Potret Ampana yang dihiasi wewarna hutan alam yang berjejer rapi membentuk tegakan. Orang-orang disana menyebutnya padang Tambuo. Ternyata, sedang menyimpan “bara vulkano” yaitu sebuah ketakutan besar. Masyarakat takut rumah mereka digusur, lahan-lahan pertanian mereka dicukur, dan hutan-hutan mereka dimusnahkan. Ekspresi yang cukup beralasan itu tersimpan rapi dalam kado CSR, terutama rencana penempatan tenaga kerja lokal sebagai buruh perusahaan.

Adalah PT Dinar Karya, sebuah pertambangan Nikel yang membeli lahan konsesi milik PT Arta Graha Nickelindo. Letak konsesi perusahaan ini diperkirakan berada ditengah-tengah hutan alam Ampana yang entah alasan apa, sebagian kawasan itu kini lebih akrab disebut Areal Penggunaan Lain (APL). Atau tepatnya berada di Kecamatan Ulu Bongka. Perusahaan tengah mengatur siasat lembut dengan menyembunyikan rencana eksplorasi mereka pada penduduk setempat.

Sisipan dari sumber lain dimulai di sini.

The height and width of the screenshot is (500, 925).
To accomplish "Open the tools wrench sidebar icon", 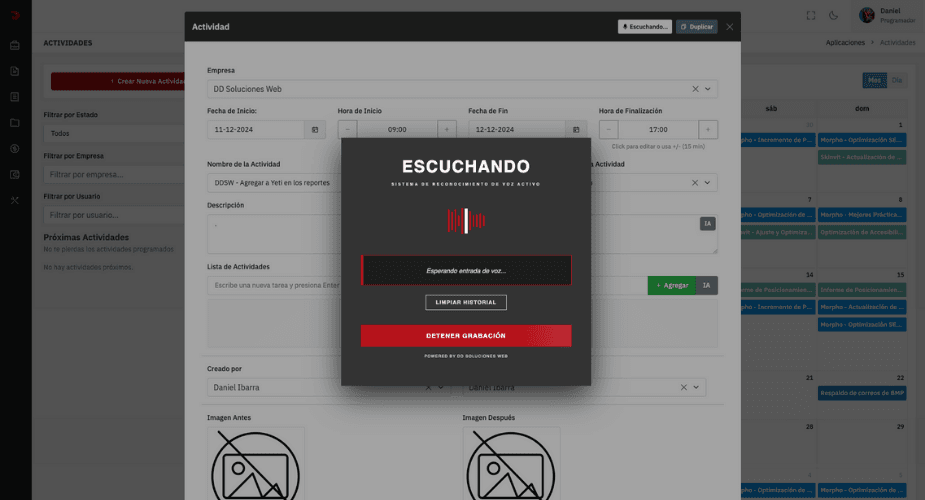I will click(x=15, y=201).
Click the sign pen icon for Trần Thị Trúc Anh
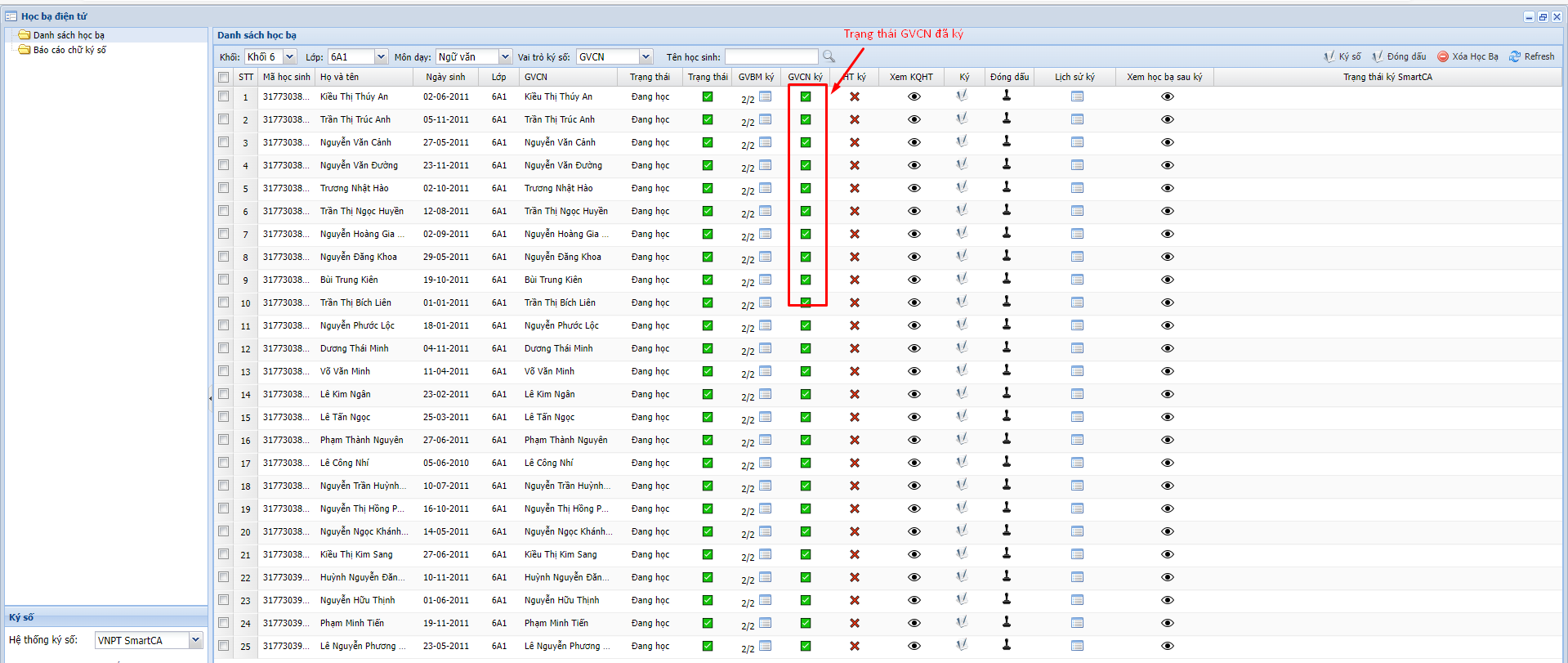 pos(962,119)
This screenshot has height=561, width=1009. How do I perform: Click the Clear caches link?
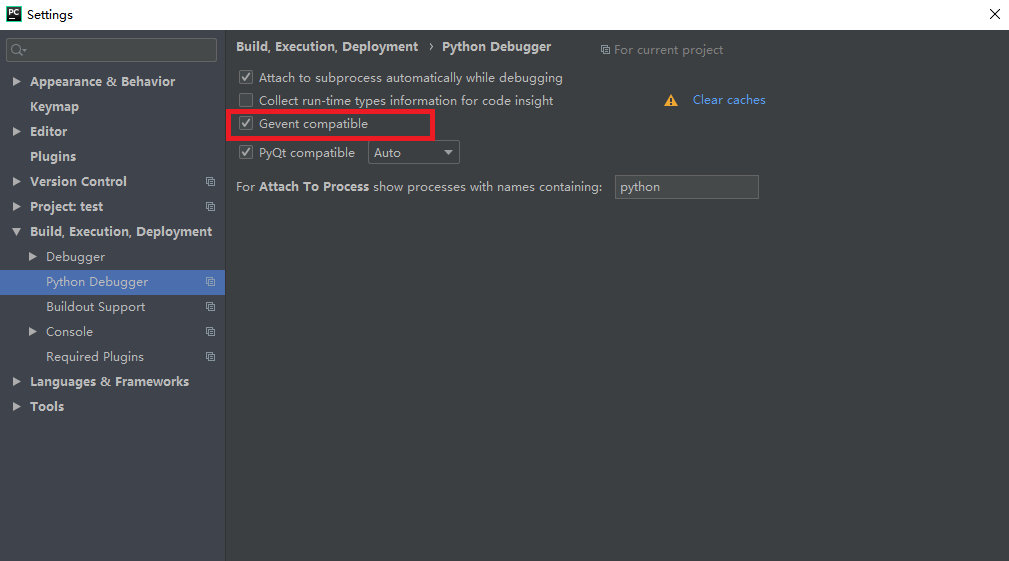coord(729,100)
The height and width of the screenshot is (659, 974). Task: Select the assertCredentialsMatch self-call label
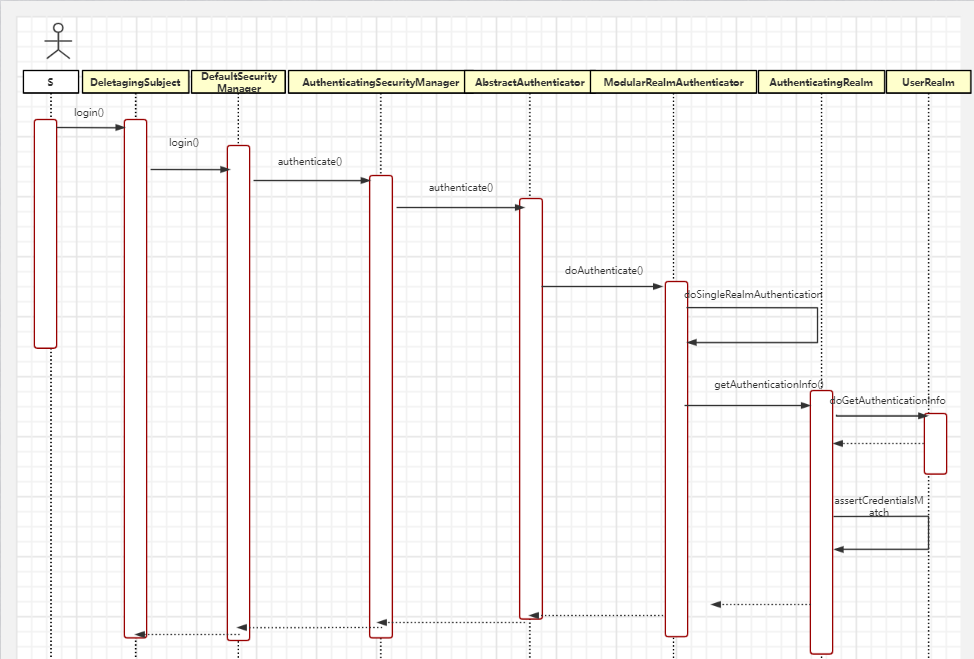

Perusahaan yang diketahui sedang mengadang-gadang penduduk setempat sebagai tenaga kerja upahan sebesar lima puluh ribu rupiah per-hari itu. Telah membuat jalan lintas koridor dengan membabat habis tegakan hutan yang tumbuh mekar disampingcamp-camp eksplorasinya. Hingga hutan alam itu nampak seperti padang rumput savana.

Ironisnya, prinsip akuntabilitas serta keterbukaan informasi publik menjadi barang langka bagi perusahaan ini. Jangankan sosialisasi, apalagi penerangan pada penduduk setempat, sebagian masyarakat saja tak mengetahui apa nama perusahaan tersebut.

”perusahaan tidak pernah pamit pada saya sebagai ketua dusun,” ungkap Syamsudin yang lahir pada tahun 1967 silam.

Konon kabarnya, rencana pertambangan di Tojo Una-Una sudah menjadi “wasiat khusus” kemenangan Politik Damsik Ladjalani. Pria berkumis yang terpilih kembali sebagai Bupati Tojo Una-Una itu pernah berkata pada media lokal,

“tambang adalah karunia tuhan jadi harus diolah, kenapa juga harus ditolak,” ungkapnya.

Tetapi dibalik “nafsu ketakutan” yang menjangkiti sekujur tubuh masyarakat. Tidak seluruhnya menghapus nurani lahirianya. Sebagai masyarakat lokal, yang memiliki ikatan kuat terhadap alam tetap menyimpan reaksi esensial. Kehendak dasar yang amat kapitalis dalam watak perusahaan memberikan umpan balik yang tidak sejajar, yaitu penolakan.

“kami tidak mau kitorang pe kampung ditambang, tapi kami takut karena ini pemerintah semua toh,” ungkap musliah seorang ibu rumah tangga setempat.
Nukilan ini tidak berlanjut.